The idea behind the first layer c_fc is to project into a higher dimension (from hidden_size C to 4 * hidden_size C) space to learn more features. Then we apply non-linear GELU transformation, it softly gates input values, values closer to zero are shrunk more smoothly rather than being zeroed out.

Second linear layer reduces the dimensionality back to hidden_size C from 4 * hidden_size C so now we end up again with a matrix of shape (batch_size B, sequence_length T, hidden_size C) and this output gets into the next block.

6. Final Layers

After we’re done with N blocks, we have two final layers:

- ln_f: Layer norm 
- lm_head: Linear layer (hidden_size C, vocab_size V)

This layer will project the embeddings back to vocab_size, now we have logits for each one of the tokens they are not probabilities just yet (we need to add softmax). We also set this layer with bias=False as biases are unnecessary at this stage and removing them saves memory.

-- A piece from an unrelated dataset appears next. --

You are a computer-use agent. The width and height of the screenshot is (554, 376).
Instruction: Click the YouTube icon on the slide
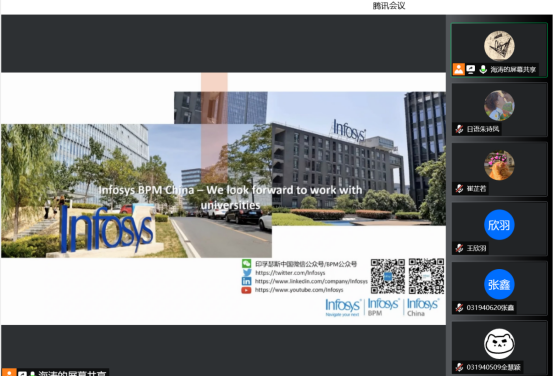(247, 290)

We also introduce the idea of weight sharing / tying which basically consists of making the token embedding layer and the lm_head layer essentially the same.

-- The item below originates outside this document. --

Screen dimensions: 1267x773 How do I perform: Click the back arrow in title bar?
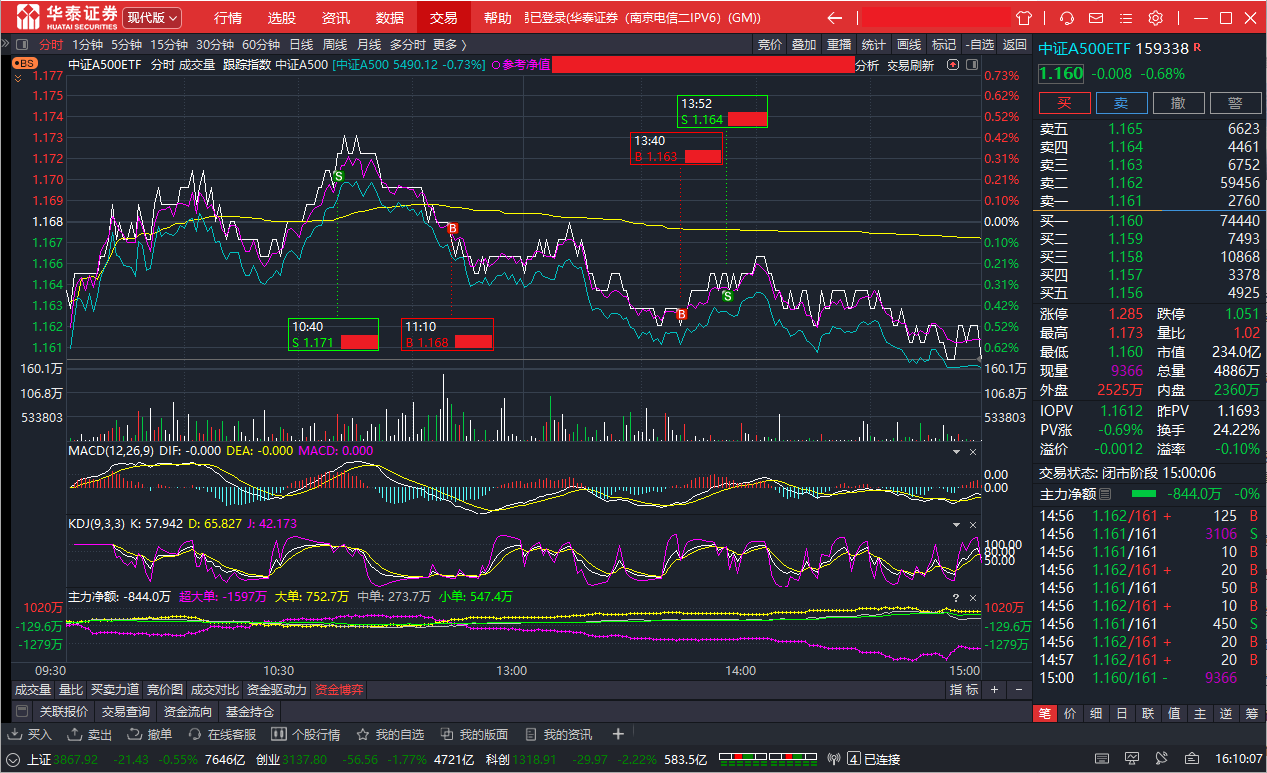point(835,18)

If we look at matrices shapes, we see that the input embedding layer has shape of (vocab_size V, hidden_size C) but the output projection layer or lm_head has the shape (hidden_size C, vocab_size V). By doing the following weight tying:

self.transformer.wte.weight = self.lm_head.weight 

We’re essentially modifying the pointer for the matrix wte.weight to now point to the same memory address as lm_head.weight. At a first glance I thought this would result in a shape mismatch error when doing the forward pass, but it doesn’t happen because nn.Linear layer does the transpose operation behind the scenes.

The intuition behind doing this “weight tying” is that both of these layers go to/from embeddings to/from vocab_size. So they either create embeddings for each token or create logits for each token from the embeddings. The way that tokens are represented internally needs to align with the way the model predicts the tokens. This has many benefits such as you get 1 layer instead of 2 separate layers which means less storage space and more speed.

Forward Pass

This is how the whole forward pass looks like in Python:

def forward(self, idx, targets=None):
    _, T = idx.size()
    assert T <= self.config.block_size, f"Sequence of length {T} should not exceed max length {self.config.block_size}"
    pos = torch.arange(0, T, dtype=torch.long, device=idx.device)
    pos_embd = self.transformer.wpe(pos)
    token_embd = self.transformer.wte(idx)
    x = pos_embd + token_embd 
    for block in self.transformer.h:
        x = block(x)
    
    x = self.transformer.ln_f(x)
    logits = self.lm_head(x)
    loss = None 
    if targets:
        logits_flat = logits.view(-1, logits.size(-1))  # flatten out the logits to become of shape (B*T, vocab_size)
        targets_flat = targets.view(-1)  # flatten out the targets to become of shape (B*T,)  
        loss = F.cross_entropy(logits_flat, targets_flat) 
    return logits, loss 

The pos variable coming from the torch tensor torch.arange(0, T, dtype=torch.long, device=idx.device) is basically the PyTorch implementation of list(range(0, T)) so that we have a tensor that contains numbers from 0 to T. We pass this tensor later on wpe (word position embedding), so that we have an embedding for each position between 0 and T.

We pass the input tensor idx which is of shape (batch_size B, sequence_length T) to wte to create embeddings for each input token and then add them together:

x = pos_embd + token_embd

We later have to flatten out the logits which are of shape (batch_size B, sequence_length T, vocab_size V) and the targets (batch_size B, sequence_length T).

PyTorch’s F.cross_entropy expects:

  • Predictions: (N, C) where N = number of samples, C = number of classes
  • Targets: (N,) a 1D tensor of class indices
logits_flat = logits.view(-1, logits.size(-1))
targets_flat = targets.view(-1)

Then we calculate the cross entropy cross_entropy loss.